Владимир Шатерников телеграфировал с дороги, что в пятницу приезжает в отпуск и остановится в гостинице «Большая Московская».
Таня так и не была уверена, что отец догадался об их отношениях, но то, что Шатерников до сих пор не разведен, хотя и не живет с женою, он знал, и эта открытая близость его дочери к женатому человеку должна была быть оскорбительной для отцовского самолюбия.
Они не виделись почти полгода. Раньше она очень ждала его. Она помнила, как по ночам не могла уснуть от тревоги, как дико колотилось сердце всякий раз, когда она получала письмо из госпиталя, как она боялась потерять его. Боялась! С утра и до вечера представляла, как они наконец встретятся и что она скажет ему.

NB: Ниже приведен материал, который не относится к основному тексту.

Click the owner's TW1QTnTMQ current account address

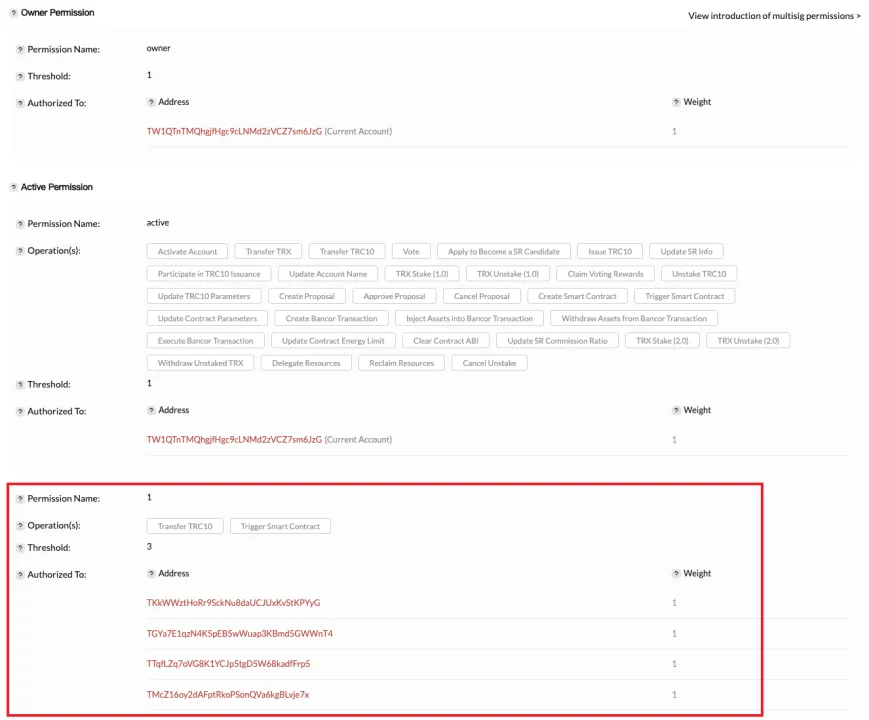pos(234,131)
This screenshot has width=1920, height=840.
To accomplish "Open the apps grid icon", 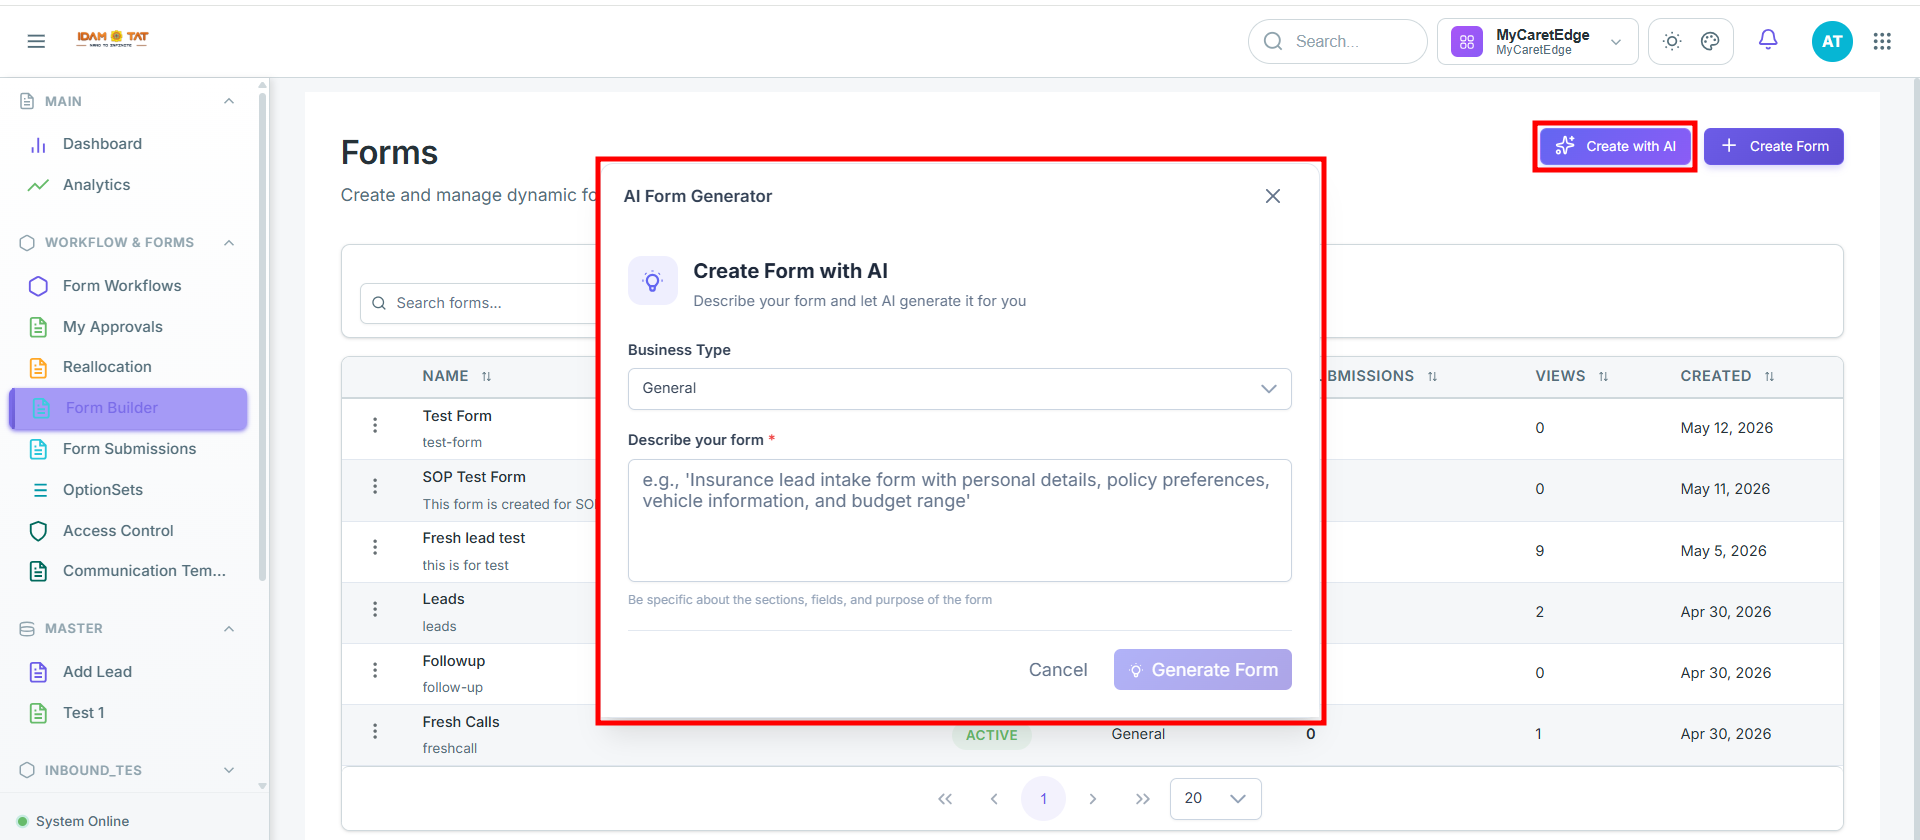I will (1882, 41).
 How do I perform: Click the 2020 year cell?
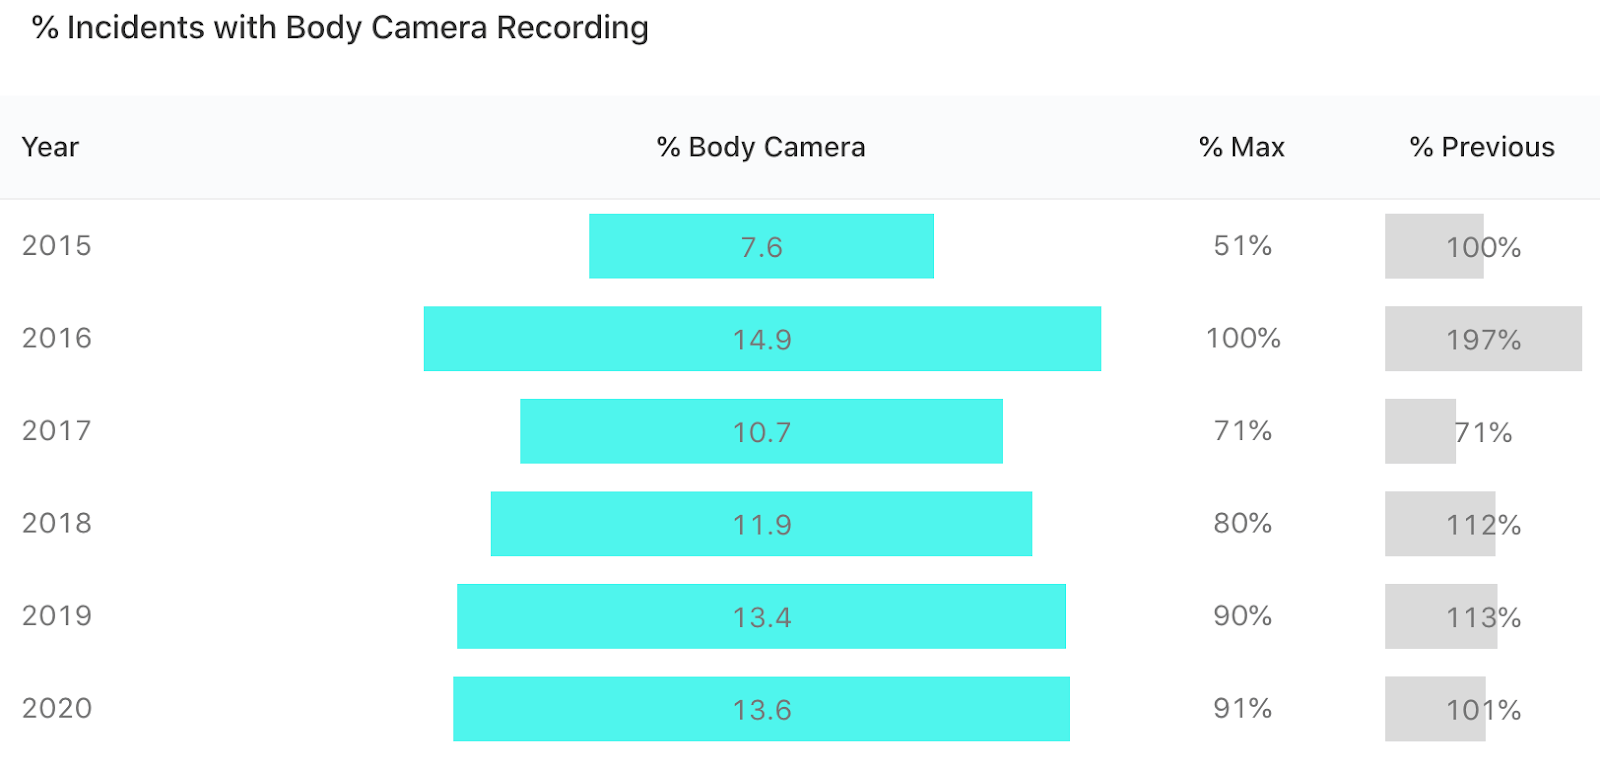[x=57, y=708]
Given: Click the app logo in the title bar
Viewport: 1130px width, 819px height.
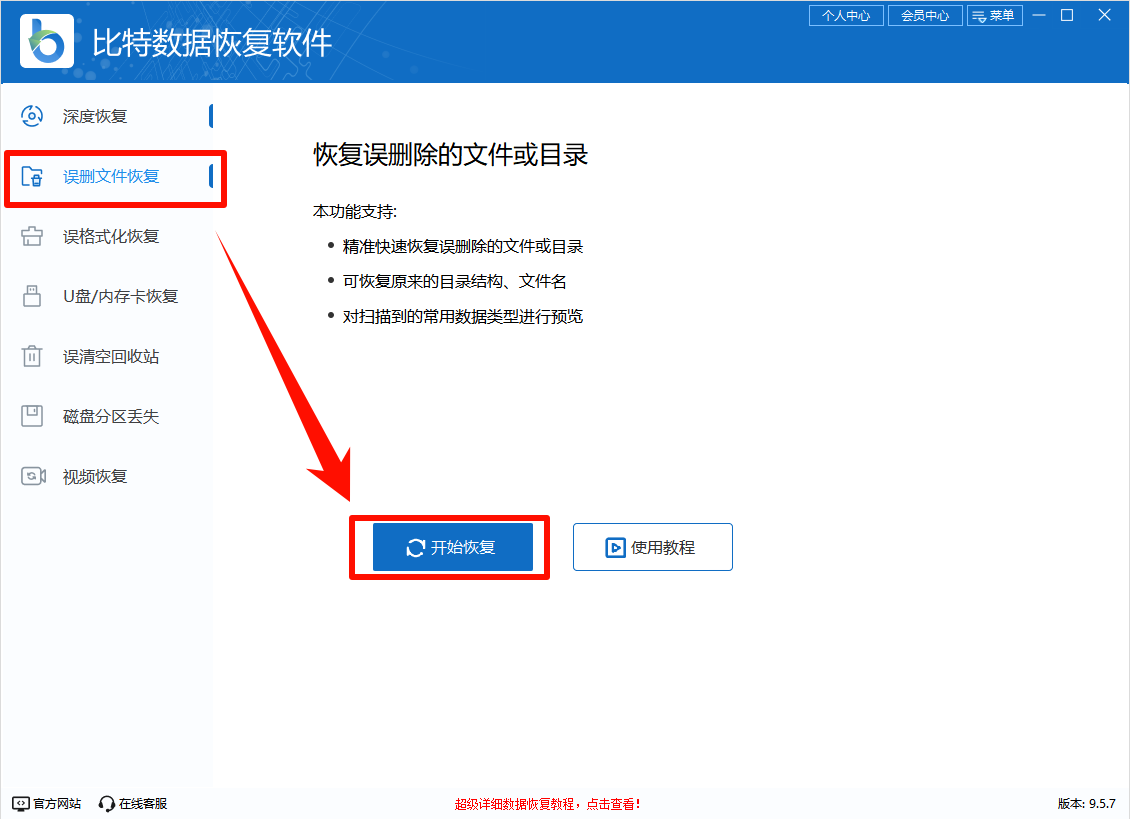Looking at the screenshot, I should pos(45,42).
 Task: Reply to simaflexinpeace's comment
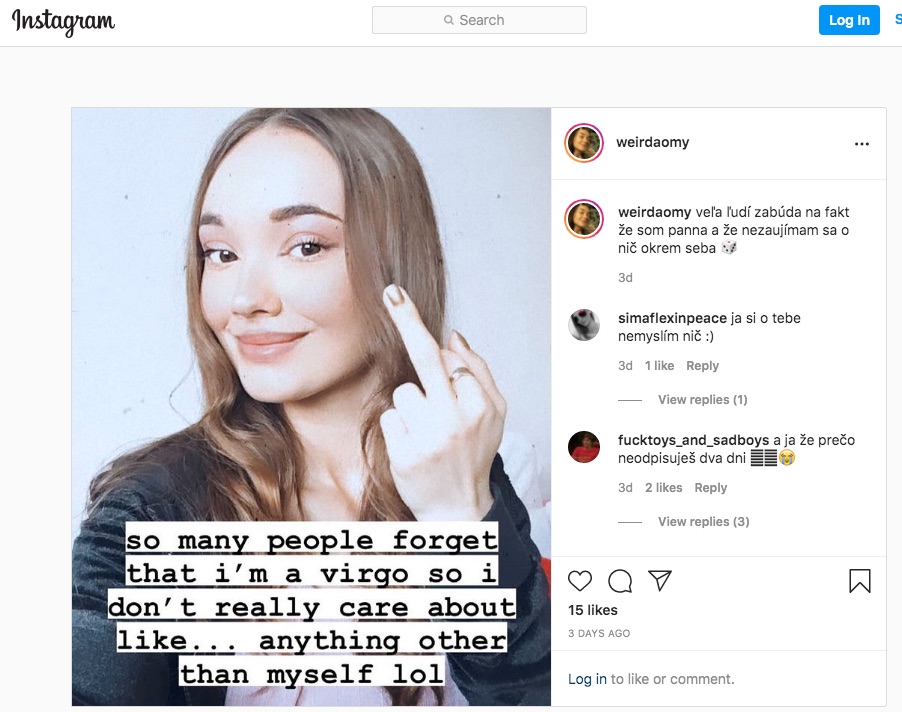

И как он обнимет ее. Вся та ночь, соединившая их телесно, была вдоль и поперек перечитана ее душою, как бывают перечитаны любимые книги, и полностью, до деталей, восстановлена памятью. Была чернота, духота, были звуки: то птиц, очень мелких, хотя и настырных, то шорох вверху облаков или листьев, лягушки смеялись, стонали и пели, – и, когда лодка мягко въехала в осоку, Шатерников, взяв ее на руки, выпрыгнул на берег. Они опустились на траву, как будто на чей-то огромный живот, который тихонько шуршал и вздымался. Лилии белели в черноте, их запах, как ветер, доносился с середины пруда. Потом была боль, но такая быстрая, что она почти и не почувствовала ее. Потом была кровь на ромашке. А утром Шатерников пришел к отцу и сказал, что уезжает на фронт. С этой минуты началась тоска. Она была тихой тоской ожидания, и Таня успела привыкнуть к ней, как к необходимости новой жизни, раздавленной войной.
И вот вдруг случилось ужасное, непоправимое. После обеда в ресторане, где она сидела на коленях у Александра Сергеевича и он осторожно целовал ее в шею, тоска ожидания заменилась стыдом. Она предала Шатерникова, позволив чужому человеку целовать себя. Если бы он вдруг увидел ее, сидящую на коленях у незнакомого мужчины, он, может быть, даже убил бы ее. Ну, пусть не убил, но ударил бы точно. И было бы только заслуженно. С обеда прошло несколько дней. Она не видела Александра Сергеевича, он не звонил и никак не давал о себе знать. Она ждала его звонка не меньше, чем писем Шатерникова из госпиталя. О нет, даже больше. Хотя бы для того, чтобы сказать ему всё, что не сумела сказать тогда, когда шампанское ударило в голову и она растерялась. Сказать, что любит другого. Поэтому не нужно сажать ее на колени и кормить цыплятами. Ничего не нужно, всё это ужасно. И главное – стыдно.